4. We need some discussion of the party’s role in the NBIPP [National Black Independent Political Party]. So far as we can tell from the Militant and from NC mailings, there have been no projections made by the party of any perspectives for this organization. What do we think it should be doing? What proposals for action are we introducing? What role are our comrades playing in advancing the consciousness of the activists attracted to this formation?

Given our comrades’ overall experience and understanding, we should be playing a leading role in helping to think out, where possible, the program, strategy, and tactics of the NBIPP. An open and friendly participation by our cadre in this process can only enhance our authority and prestige, and increase our potential for recruiting to revolutionary socialist ideas. The plenum should get a report on our work in NBIPP with this in mind.

5. We should outline a perspective for continuing activity in the National Labor Committee for Safe Energy and Full Employment. Since the Harrisburg demonstration our attention to this has fallen off drastically. The scheduling of our plenum to conflict with this committee’s national conference shows how low in our priorities it has fallen.

Though the unions which sponsored the initial conference in Pittsburgh have pulled back somewhat in their commitment, this committee remains viable, and the sentiment against nukes remains high. We should develop a modest, but real, perspective for continuing activity in this area so that an effective vehicle exists when an upsurge around this issue occurs, as it is bound to eventually.

6. We believe that the NC needs a thorough discussion of the current state of the union movement: What currents and tendencies exist in the ranks and in the bureaucracy? What are the most important tasks that the unions face? Is the call for a labor party all we can propose at the current time?
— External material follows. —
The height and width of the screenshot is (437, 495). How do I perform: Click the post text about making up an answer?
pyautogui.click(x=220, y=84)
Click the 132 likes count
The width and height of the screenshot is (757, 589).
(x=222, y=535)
What other slogans and ideas should our union comrades and our press be raising to advance the cause of unionism? Keeping in touch with the real political life of the union movement is an essential continuous task for a proletarian revolutionary party. It keeps us in tune with what and how various layers are thinking, and makes it possible for us to give real vitality and meaning to our propaganda interventions.

Whatever the proposed political report at the plenum is going to contain, it should also discuss these ideas and proposals. We request that a copy of this letter be placed in the kits for all the delegates to read, and that we be given sufficient time during the discussion to further motivate these proposals.

Finally, in relation to point 7 on the agenda, we ask that this report include information on the following questions: How is the international discussion to be organized? What is the PC projecting for the participation of the SWP in this? When will the rest of the IEC resolutions, which were adopted in May, and have been available to comrades in Europe since at least July, be made accessible to the membership of our party? When will the leadership of the SWP present its counterpositions to the IEC resolutions, which it said it was ready to do at the May meeting but has so far failed to spell out for the membership of the International or the SWP? It would have been helpful if some of this information had been presented in writing before the plenum so participants would be better prepared to discuss it.